No it makes perfect sense that if you stare at things that you admire you'll start to desire them for yourself. If you never saw them it wouldn't have occurred to you most likely. TPF has that influence and I guess if you want to curb purchases then I would limit time spent. I've seen some people's collections have total transformations and I hate to say it but I worry about them and the influence tpf has on them. I can't help but feel that some people who get a little out of control with the buying are trying to fill a void.
It's like anything, you start running with a certain crowd and adopt their behaviors, the sayings they say and develop similar tastes. But here you run the risk of depleting funds, even if you have the money accessible, and even it that's not an issue, if a person would have invested that money instead of dropping tens of thousands on bags they would have even more money. I know people say it all the time that LV is a good investment, and it's true it has resale power, sometimes double what you pay if it's mint and new that is. There is nothing as valuable an investment as money itself. Money makes money, bags don't make money, lol.

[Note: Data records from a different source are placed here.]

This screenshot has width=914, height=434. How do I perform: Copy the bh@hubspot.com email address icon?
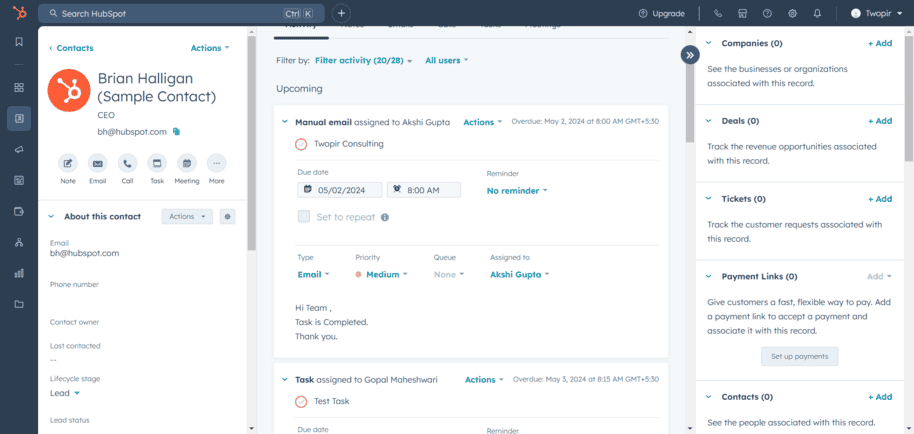[176, 131]
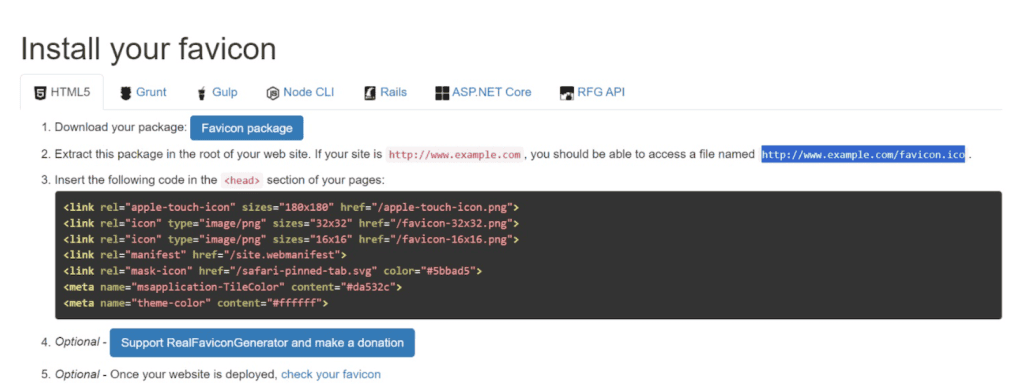Click the Grunt boar icon
Image resolution: width=1024 pixels, height=387 pixels.
coord(126,93)
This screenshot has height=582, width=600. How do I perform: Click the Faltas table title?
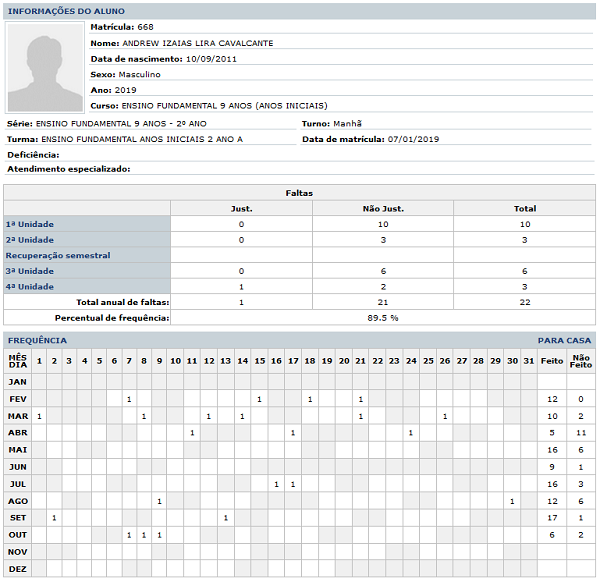[x=299, y=192]
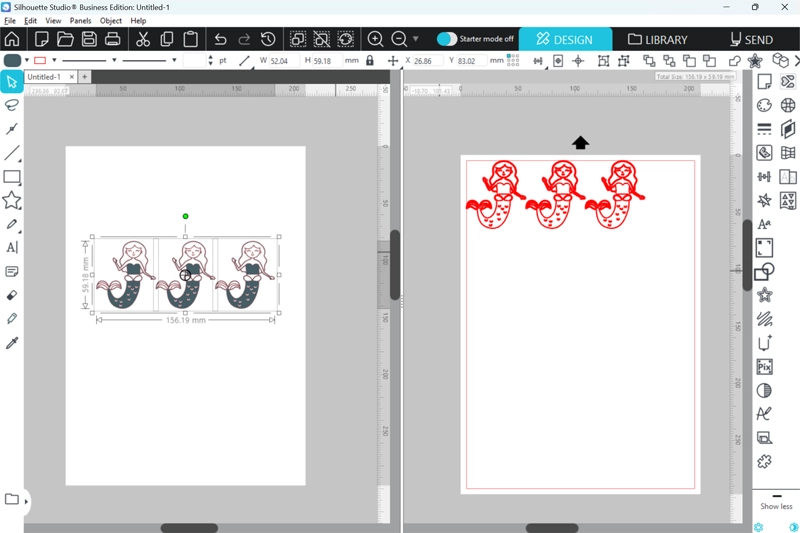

I think the healthy thing to do is to just make a list and keep a timeline of when you want to make purchases this way your spending pattern isn't altered from the way it was prior to tpf. For me since I would be adding a bag regardless of being at tpf, tpf is helpful to me bec. I'm exposed to things and contemplate bags that I wouldn't have given a second thought, but I still wait the time period that I would have ordinarily waited. I don't see a bag and run out immediately to add it (I have waited a year for a bag) and I try not to obsess over it and enjoy what I have in the mean time. I find I get the most ideas for bags in the celebrity section, bec. they are modeled there.